The advent of summer can be particularly sweet when it comes with a helping of Wayne Thiebaud (1920–2021). The late grand-manner painter of American Century marginalia remains on view at Acquavella Galleries through mid-June with an exhibition that focuses on his warmest creations. “Wayne Thiebaud: Summer Days” gathers works from over six decades of the artist’s career, ranging from his bathers, beaches, and balls to his cola, confections, and cones.2

Wayne Thiebaud, Untitled (Six Soda Pop Bottles), ca. 1985, Watercolor on paper, Collection of Matt and Maria Bult.

Painted with a sugary impasto, this masterly work can seem fresh and ready to melt in the summer sun. Thiebaud was the American Giorgio Morandi for his uncanny ability to transform paint into the subjects he depicted. In part this is due to the halation effects along his edges, as shadows are broken into lines and fields of blue and red that become delicate frosting for his forms, as seen in such works as Strawberry Cone (1969) and Two Tulip Sundaes (2010) and even such portraits as Betty Jean (ca. 1965). Thiebaud was particularly attuned to the textures of his media. His thirst-quenching Untitled (Six Soda Pop Bottles) (ca. 1985) would only work as a watercolor on paper. His Cheese Display (1969) feels milky-smooth, while his Beach Gathering (2000–15) appears encrusted with sand. Due to this innate sense for intimism, I find his portraits and still lifes work better than his landscapes. Thiebaud was at his best when subject and painting could melt into one.

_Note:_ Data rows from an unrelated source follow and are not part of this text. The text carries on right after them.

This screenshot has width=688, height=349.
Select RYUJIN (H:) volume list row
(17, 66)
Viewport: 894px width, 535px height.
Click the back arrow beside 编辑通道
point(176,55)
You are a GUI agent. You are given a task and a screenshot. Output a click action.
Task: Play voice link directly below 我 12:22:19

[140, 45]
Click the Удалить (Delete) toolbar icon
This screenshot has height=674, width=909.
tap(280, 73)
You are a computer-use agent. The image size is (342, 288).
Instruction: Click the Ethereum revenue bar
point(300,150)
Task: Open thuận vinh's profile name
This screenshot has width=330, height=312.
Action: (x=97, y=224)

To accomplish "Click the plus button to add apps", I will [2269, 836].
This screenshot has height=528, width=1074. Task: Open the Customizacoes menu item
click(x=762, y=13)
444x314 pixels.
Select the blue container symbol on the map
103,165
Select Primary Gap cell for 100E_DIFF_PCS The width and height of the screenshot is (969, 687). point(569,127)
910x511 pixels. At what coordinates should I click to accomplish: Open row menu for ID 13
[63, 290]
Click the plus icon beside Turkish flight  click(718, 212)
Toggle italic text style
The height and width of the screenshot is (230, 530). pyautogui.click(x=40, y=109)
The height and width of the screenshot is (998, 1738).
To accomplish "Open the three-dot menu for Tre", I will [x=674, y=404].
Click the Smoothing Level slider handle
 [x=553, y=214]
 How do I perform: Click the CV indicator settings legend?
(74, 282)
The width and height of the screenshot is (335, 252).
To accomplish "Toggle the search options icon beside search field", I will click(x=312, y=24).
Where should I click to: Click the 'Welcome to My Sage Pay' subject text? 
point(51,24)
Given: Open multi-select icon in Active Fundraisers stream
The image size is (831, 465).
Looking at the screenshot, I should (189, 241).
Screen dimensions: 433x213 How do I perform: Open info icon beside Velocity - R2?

The paintings in “Paul Resika: Ode to the Moon,” on view last month at Bookstein Projects, spanned a remarkable eighty years.3 A suite of bold new work, of celestial bodies pared down to brushstroke, color, and form, all painted in Resika’s ninety-fifth year, was connected to Moonlight, a small landscape executed in 1943–44, when the artist was just sixteen years old. Beyond the official show, the gallery’s office also featured an extra work from the artist’s collection: Panorama of the Hudson (The Mermaid and the Factory) (1948), a wild composition of bridges, train tracks, and the ghost-like rollercoaster of the long-departed Palisades Amusement Park—painted at a time when the teenage artist could catch a ferry there just across town from his Central
Harlem studio.

Paul Resika, Moonlight, 1943–44, Oil on canvas, Bookstein Projects, New York.

The brightness and compositions may have varied, but everywhere a minimum of line defined depth in what were otherwise blind, blinding, and turbulent sights. Illuminated across time, the full assembly revealed a consistency of vision and a connected sense for the bare essentials. Revisiting the illusion of light in paint, Resika in his latest work has doubled down on the experimental quality of what can be done with a minimum of means. In several canvases, a simple dash, placed just right, becomes a horizon line reflecting the luminous spheres above. These orbs, all of slightly different values, meanwhile appear to fill the canvases with various shades of glowing color. “Marcel Breuer told me never to paint a green picture,” Resika explained to me when I ran into him at the gallery. So he did just that. This painter, who has been bucking convention for eighty years, remains a guiding light for the daring possibilities of oil on canvas.

Paul Resika, End of the Day #12, Oil on canvas, 2023, Bookstein Projects, New York.

  1. “Klimt Landscapes” was on view at Neue Galerie, New York, from February 15 through May 6, 2024. 

  2. “Wayne Thiebaud: Summer Days” opened at Acquavella Galleries, New York, on April 26 and remains on view through June 14, 2024. 

  3. “Paul Resika: Ode to the Moon” was on view at Bookstein Projects, New York, from April 18 through May 31, 2024.